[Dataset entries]
--------

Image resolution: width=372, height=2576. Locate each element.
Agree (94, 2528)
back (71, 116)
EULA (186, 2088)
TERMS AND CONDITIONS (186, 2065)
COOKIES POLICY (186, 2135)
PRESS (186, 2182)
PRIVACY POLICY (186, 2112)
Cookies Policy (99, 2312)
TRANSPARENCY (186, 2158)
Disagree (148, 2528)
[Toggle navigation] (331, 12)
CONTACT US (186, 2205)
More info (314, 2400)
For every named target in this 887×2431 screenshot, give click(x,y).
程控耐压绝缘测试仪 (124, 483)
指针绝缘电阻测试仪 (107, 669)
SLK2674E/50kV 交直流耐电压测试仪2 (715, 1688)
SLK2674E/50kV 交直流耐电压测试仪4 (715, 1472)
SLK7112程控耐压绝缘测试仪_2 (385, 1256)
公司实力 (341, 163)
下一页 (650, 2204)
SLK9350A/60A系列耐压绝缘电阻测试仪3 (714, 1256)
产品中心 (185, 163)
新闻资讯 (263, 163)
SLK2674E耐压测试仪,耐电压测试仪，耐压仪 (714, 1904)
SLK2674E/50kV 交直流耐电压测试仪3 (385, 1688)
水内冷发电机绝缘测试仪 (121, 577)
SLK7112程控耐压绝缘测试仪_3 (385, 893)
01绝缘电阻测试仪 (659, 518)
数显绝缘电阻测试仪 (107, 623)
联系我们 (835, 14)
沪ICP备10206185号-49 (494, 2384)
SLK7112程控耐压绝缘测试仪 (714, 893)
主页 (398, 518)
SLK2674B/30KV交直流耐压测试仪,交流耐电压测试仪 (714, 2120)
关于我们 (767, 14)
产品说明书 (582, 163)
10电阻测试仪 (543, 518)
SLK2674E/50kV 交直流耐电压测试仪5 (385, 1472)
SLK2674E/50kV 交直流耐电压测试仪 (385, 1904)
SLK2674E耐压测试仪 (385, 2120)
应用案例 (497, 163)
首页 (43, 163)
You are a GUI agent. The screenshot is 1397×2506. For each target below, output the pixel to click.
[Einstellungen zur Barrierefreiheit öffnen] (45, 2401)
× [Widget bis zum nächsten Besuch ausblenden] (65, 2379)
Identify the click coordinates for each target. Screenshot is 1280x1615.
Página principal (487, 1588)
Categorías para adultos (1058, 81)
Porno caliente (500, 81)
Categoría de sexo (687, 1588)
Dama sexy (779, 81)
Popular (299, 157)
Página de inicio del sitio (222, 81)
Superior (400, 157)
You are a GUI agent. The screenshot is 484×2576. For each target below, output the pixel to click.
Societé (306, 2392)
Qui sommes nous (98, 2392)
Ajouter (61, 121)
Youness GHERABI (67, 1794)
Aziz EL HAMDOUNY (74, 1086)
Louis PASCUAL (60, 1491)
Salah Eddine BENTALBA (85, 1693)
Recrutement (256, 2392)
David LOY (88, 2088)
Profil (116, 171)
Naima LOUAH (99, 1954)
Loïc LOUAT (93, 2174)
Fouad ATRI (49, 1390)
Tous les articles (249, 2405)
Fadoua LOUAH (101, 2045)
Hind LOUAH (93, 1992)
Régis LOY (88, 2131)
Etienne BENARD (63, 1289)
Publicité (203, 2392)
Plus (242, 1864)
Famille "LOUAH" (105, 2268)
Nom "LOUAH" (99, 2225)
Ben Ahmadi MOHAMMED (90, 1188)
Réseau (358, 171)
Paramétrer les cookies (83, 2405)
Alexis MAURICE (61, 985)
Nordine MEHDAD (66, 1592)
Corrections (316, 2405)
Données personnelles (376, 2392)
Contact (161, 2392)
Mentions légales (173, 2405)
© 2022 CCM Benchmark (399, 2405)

--------

Task objective = Reproduce every record above word for word, keeping each line in its original order.

Response to this exercise =
Image resolution: width=372, height=2576. Locate each element.
Agree (94, 2528)
back (71, 116)
EULA (186, 2088)
TERMS AND CONDITIONS (186, 2065)
COOKIES POLICY (186, 2135)
PRESS (186, 2182)
PRIVACY POLICY (186, 2112)
Cookies Policy (99, 2312)
TRANSPARENCY (186, 2158)
Disagree (148, 2528)
[Toggle navigation] (331, 12)
CONTACT US (186, 2205)
More info (314, 2400)
For every named target in this 887×2431 screenshot, give click(x,y).
程控耐压绝缘测试仪 (124, 483)
指针绝缘电阻测试仪 (107, 669)
SLK2674E/50kV 交直流耐电压测试仪2 (715, 1688)
SLK2674E/50kV 交直流耐电压测试仪4 (715, 1472)
SLK7112程控耐压绝缘测试仪_2 (385, 1256)
公司实力 (341, 163)
下一页 (650, 2204)
SLK9350A/60A系列耐压绝缘电阻测试仪3 (714, 1256)
产品中心 (185, 163)
新闻资讯 (263, 163)
SLK2674E耐压测试仪,耐电压测试仪，耐压仪 (714, 1904)
SLK2674E/50kV 交直流耐电压测试仪3 (385, 1688)
水内冷发电机绝缘测试仪 (121, 577)
SLK7112程控耐压绝缘测试仪_3 (385, 893)
01绝缘电阻测试仪 (659, 518)
数显绝缘电阻测试仪 (107, 623)
联系我们 (835, 14)
沪ICP备10206185号-49 (494, 2384)
SLK7112程控耐压绝缘测试仪 (714, 893)
主页 (398, 518)
SLK2674B/30KV交直流耐压测试仪,交流耐电压测试仪 (714, 2120)
关于我们 (767, 14)
产品说明书 (582, 163)
10电阻测试仪 (543, 518)
SLK2674E/50kV 交直流耐电压测试仪5 (385, 1472)
SLK2674E/50kV 交直流耐电压测试仪 (385, 1904)
SLK2674E耐压测试仪 (385, 2120)
应用案例 (497, 163)
首页 (43, 163)
You are a GUI agent. The screenshot is 1397×2506. For each target below, output the pixel to click.
[Einstellungen zur Barrierefreiheit öffnen] (45, 2401)
× [Widget bis zum nächsten Besuch ausblenden] (65, 2379)
Identify the click coordinates for each target. Screenshot is 1280x1615.
Página principal (487, 1588)
Categorías para adultos (1058, 81)
Porno caliente (500, 81)
Categoría de sexo (687, 1588)
Dama sexy (779, 81)
Popular (299, 157)
Página de inicio del sitio (222, 81)
Superior (400, 157)
You are a GUI agent. The screenshot is 484×2576. For each target below, output the pixel to click.
Societé (306, 2392)
Qui sommes nous (98, 2392)
Ajouter (61, 121)
Youness GHERABI (67, 1794)
Aziz EL HAMDOUNY (74, 1086)
Louis PASCUAL (60, 1491)
Salah Eddine BENTALBA (85, 1693)
Recrutement (256, 2392)
David LOY (88, 2088)
Profil (116, 171)
Naima LOUAH (99, 1954)
Loïc LOUAT (93, 2174)
Fouad ATRI (49, 1390)
Tous les articles (249, 2405)
Fadoua LOUAH (101, 2045)
Hind LOUAH (93, 1992)
Régis LOY (88, 2131)
Etienne BENARD (63, 1289)
Publicité (203, 2392)
Plus (242, 1864)
Famille "LOUAH" (105, 2268)
Nom "LOUAH" (99, 2225)
Ben Ahmadi MOHAMMED (90, 1188)
Réseau (358, 171)
Paramétrer les cookies (83, 2405)
Alexis MAURICE (61, 985)
Nordine MEHDAD (66, 1592)
Corrections (316, 2405)
Données personnelles (376, 2392)
Contact (161, 2392)
Mentions légales (173, 2405)
© 2022 CCM Benchmark (399, 2405)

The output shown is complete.